*你的任务*. 从包含“Click the checkmark in the 1.7.4 row”的那一行起，直到材料末尾，把这些行一字不差地抄写下来，首尾两行都要抄，答案中不要放图片。

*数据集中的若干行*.
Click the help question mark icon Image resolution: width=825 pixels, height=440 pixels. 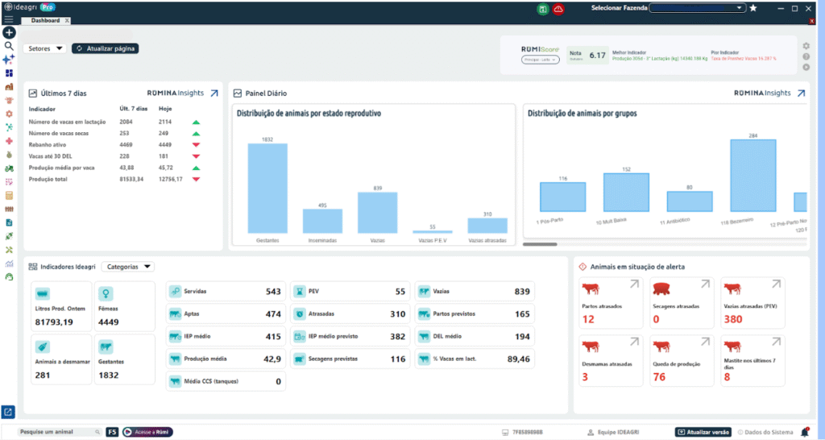(x=806, y=56)
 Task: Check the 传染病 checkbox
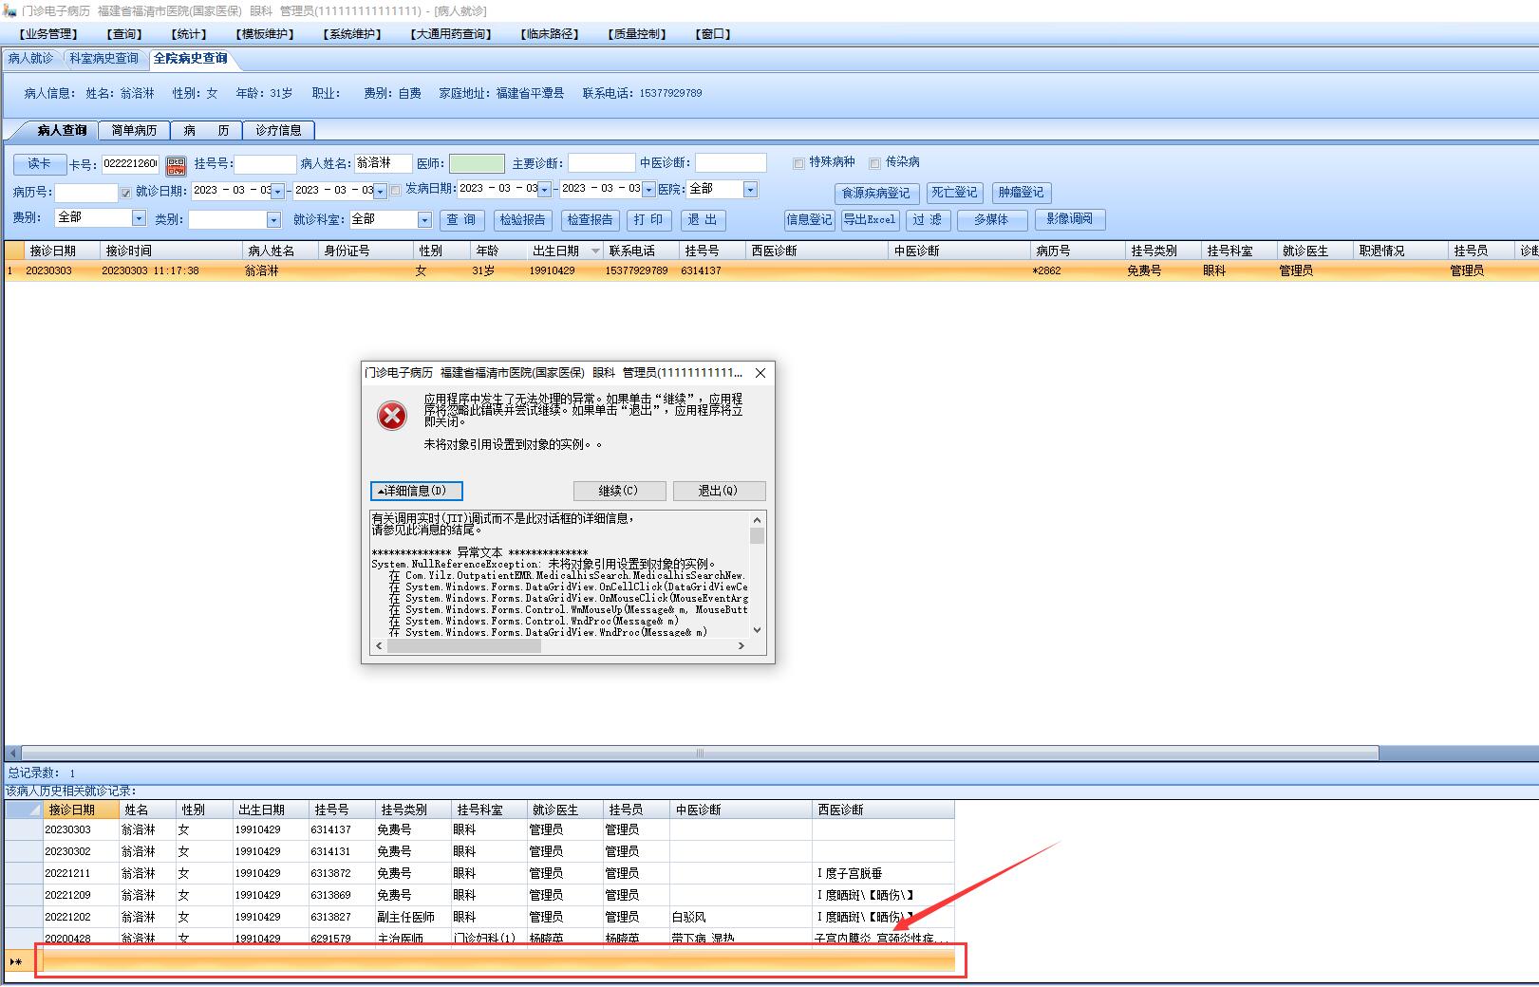[x=874, y=163]
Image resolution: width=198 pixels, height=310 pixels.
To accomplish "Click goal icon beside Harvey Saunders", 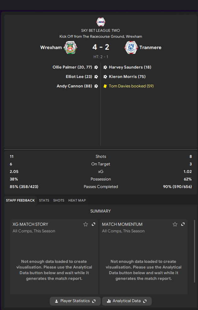I will (105, 67).
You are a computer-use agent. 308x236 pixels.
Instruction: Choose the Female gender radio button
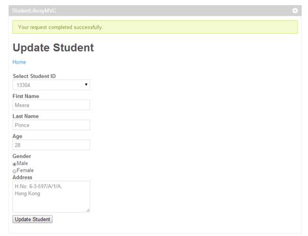point(14,171)
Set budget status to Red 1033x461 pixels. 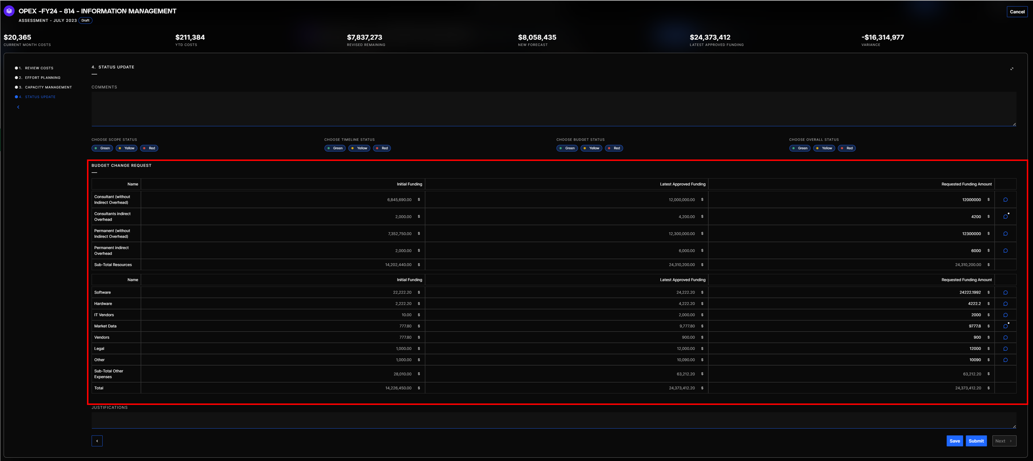(x=614, y=148)
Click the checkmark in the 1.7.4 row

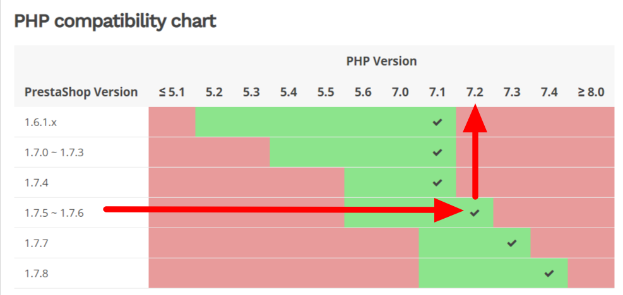(x=437, y=183)
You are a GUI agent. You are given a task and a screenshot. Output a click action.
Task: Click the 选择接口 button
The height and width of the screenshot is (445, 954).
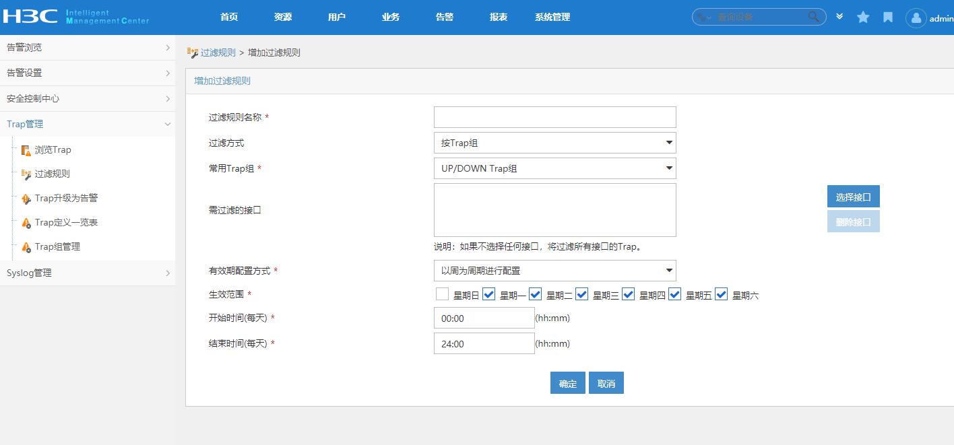tap(853, 197)
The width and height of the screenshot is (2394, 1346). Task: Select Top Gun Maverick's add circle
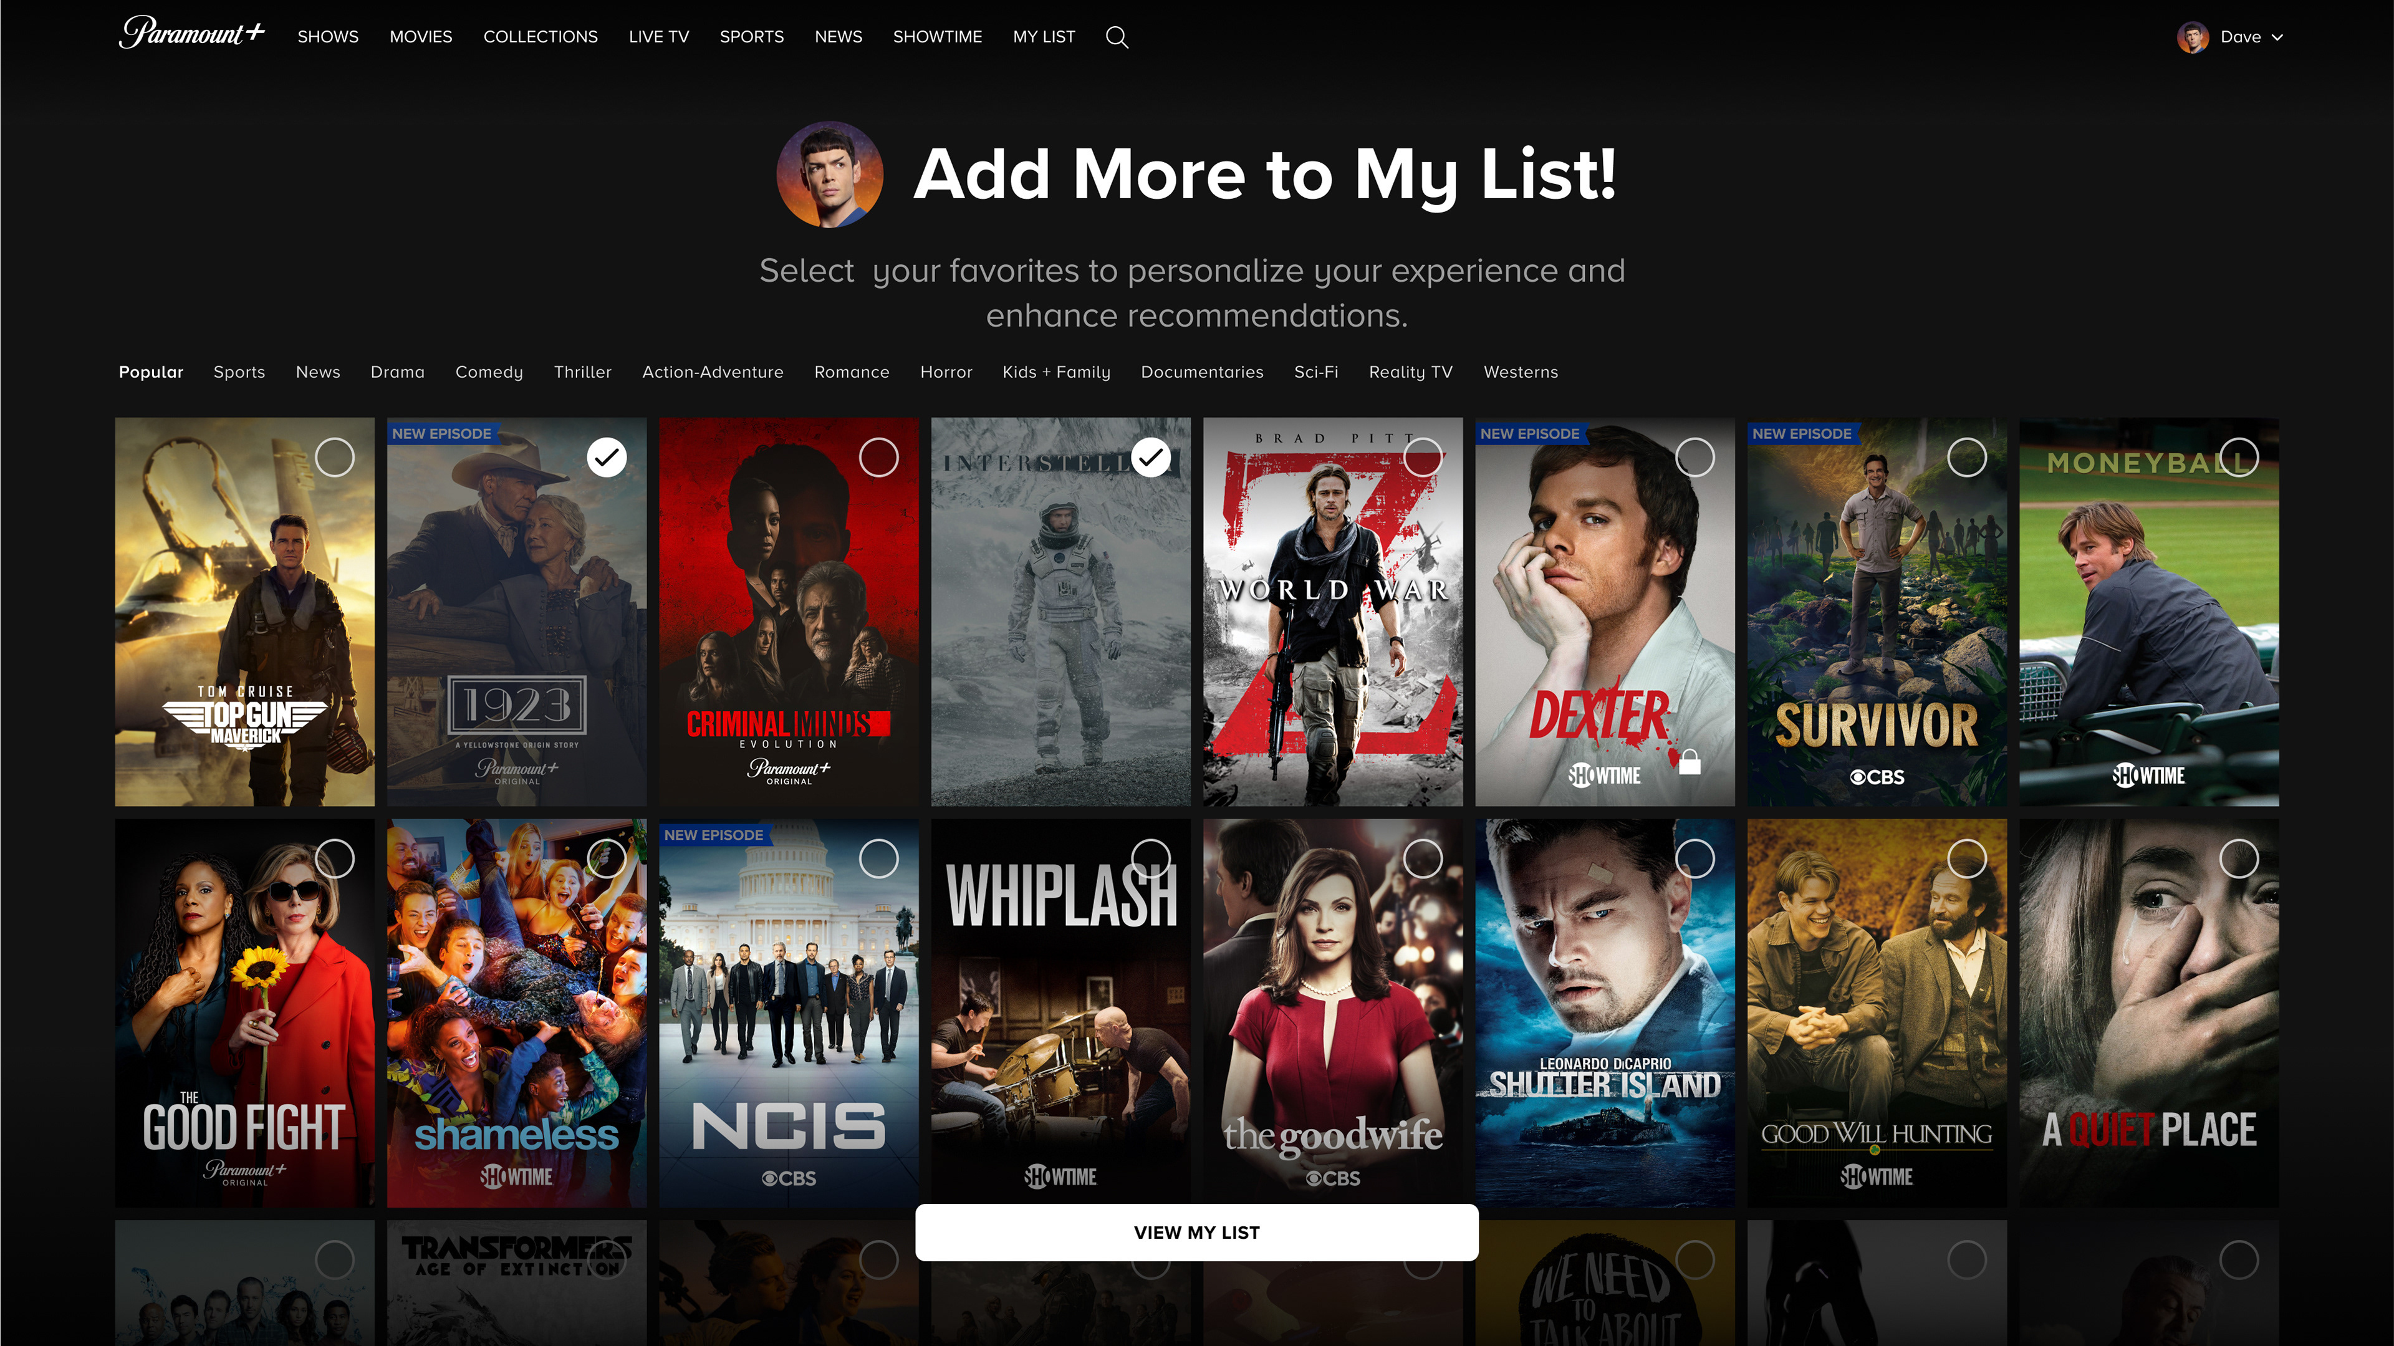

*参考答案*.
Click the checkmark in the 1.7.4 row

(x=437, y=183)
You are a GUI agent. You are given a task and a screenshot. Output a click action.
Task: Click the 选择接口 button
The height and width of the screenshot is (445, 954).
tap(853, 197)
The width and height of the screenshot is (2394, 1346). Task: Select Top Gun Maverick's add circle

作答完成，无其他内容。